Twelfth Grade -- “A Senior at Last”

 Looking back after three years, it seems difficult to imagine these seniors were once freshmen at RCHS. With at least sixteen credits starting the last year, they are on-track for graduation from high school. Hopefully, this practice-for-life-training program is about to take full effect. Some students will graduate with plans to complete a technological certification at one of the four local technology schools. Some will have earned several hours of college credits that could allow them to work and complete college studies in the allotted four-year time frame. A few students will put those earned credits together with a rigorous college curriculum and graduate in less than four years of college study. Still other students will need only their senior English and three open electives to complete their twenty-two credit requirements. Whatever the student’s choice, it is always a little sweeter to have some positive options to choose from other than a $5 an hour, 40-hour a week job for thirty years.

 

Students serious about college should understand the difficulty of success in that first year of college, with the national average dropout rate for college freshmen being 70%. Students could elect to challenge themselves as a senior to better prepare to be part of the successful 30% instead of opting for an easy senior year.

 

 

So what is my definition of high school advice for students?

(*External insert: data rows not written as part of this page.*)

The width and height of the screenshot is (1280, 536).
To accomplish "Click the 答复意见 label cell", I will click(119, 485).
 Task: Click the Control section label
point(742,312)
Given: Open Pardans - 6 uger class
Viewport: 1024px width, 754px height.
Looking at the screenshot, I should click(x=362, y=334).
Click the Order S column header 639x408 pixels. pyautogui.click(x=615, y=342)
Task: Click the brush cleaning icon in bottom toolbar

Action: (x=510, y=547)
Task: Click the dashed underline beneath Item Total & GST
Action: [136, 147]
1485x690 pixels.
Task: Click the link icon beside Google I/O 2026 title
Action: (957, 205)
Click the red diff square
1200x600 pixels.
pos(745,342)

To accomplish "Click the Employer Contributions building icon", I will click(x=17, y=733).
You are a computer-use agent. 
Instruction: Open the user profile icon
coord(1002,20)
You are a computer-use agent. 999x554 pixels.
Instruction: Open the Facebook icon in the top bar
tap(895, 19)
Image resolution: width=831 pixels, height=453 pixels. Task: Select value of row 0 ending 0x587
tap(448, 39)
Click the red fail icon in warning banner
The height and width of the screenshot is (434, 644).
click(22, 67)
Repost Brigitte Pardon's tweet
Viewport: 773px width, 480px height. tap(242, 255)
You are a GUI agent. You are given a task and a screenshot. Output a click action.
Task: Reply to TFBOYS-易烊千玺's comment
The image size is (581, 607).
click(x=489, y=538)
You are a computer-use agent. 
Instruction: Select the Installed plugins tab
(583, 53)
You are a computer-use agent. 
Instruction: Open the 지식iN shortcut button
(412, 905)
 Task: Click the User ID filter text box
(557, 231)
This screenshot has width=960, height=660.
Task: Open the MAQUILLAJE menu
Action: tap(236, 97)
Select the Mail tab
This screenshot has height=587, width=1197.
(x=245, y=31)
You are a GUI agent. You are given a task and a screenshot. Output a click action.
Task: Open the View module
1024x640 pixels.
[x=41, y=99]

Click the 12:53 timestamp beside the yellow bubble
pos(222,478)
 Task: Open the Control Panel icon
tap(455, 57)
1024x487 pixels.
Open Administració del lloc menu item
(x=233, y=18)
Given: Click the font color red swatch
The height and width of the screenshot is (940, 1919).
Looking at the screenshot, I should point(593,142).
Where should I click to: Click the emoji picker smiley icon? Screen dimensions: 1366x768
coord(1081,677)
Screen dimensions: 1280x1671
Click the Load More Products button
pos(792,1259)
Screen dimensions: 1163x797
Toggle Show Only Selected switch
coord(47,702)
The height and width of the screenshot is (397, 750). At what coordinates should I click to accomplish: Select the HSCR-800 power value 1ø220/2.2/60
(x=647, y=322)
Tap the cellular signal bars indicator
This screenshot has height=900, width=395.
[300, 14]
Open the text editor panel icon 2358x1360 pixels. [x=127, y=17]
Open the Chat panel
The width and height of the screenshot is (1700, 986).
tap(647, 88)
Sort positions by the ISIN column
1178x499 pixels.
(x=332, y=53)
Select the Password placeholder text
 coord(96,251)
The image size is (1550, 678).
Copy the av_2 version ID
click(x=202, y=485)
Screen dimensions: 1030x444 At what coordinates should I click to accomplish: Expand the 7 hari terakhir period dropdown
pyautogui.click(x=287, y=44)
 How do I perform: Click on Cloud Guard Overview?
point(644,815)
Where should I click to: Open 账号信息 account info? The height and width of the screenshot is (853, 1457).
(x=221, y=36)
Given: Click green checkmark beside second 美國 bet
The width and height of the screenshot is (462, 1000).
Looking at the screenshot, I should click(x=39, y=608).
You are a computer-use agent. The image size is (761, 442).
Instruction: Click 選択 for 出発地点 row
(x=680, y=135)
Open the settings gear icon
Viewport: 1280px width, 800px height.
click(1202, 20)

High school is practice for life, and the results will last a lifetime. Don’t believe this is true? Just stop, look and listen to those who have gone before. Slow down enough to get a sense of the facts. How students practice these four years is how they will actually work in real life. Practice well, learn to get along with other students, teachers and, yes, even parents. Students will soon be surprised when they discover just how much parents learn in a short period of time, since when they graduated the students thought they knew all the answers. Remember attitude, ability and attendance are the keys to success in high school, college, the work place and life in general.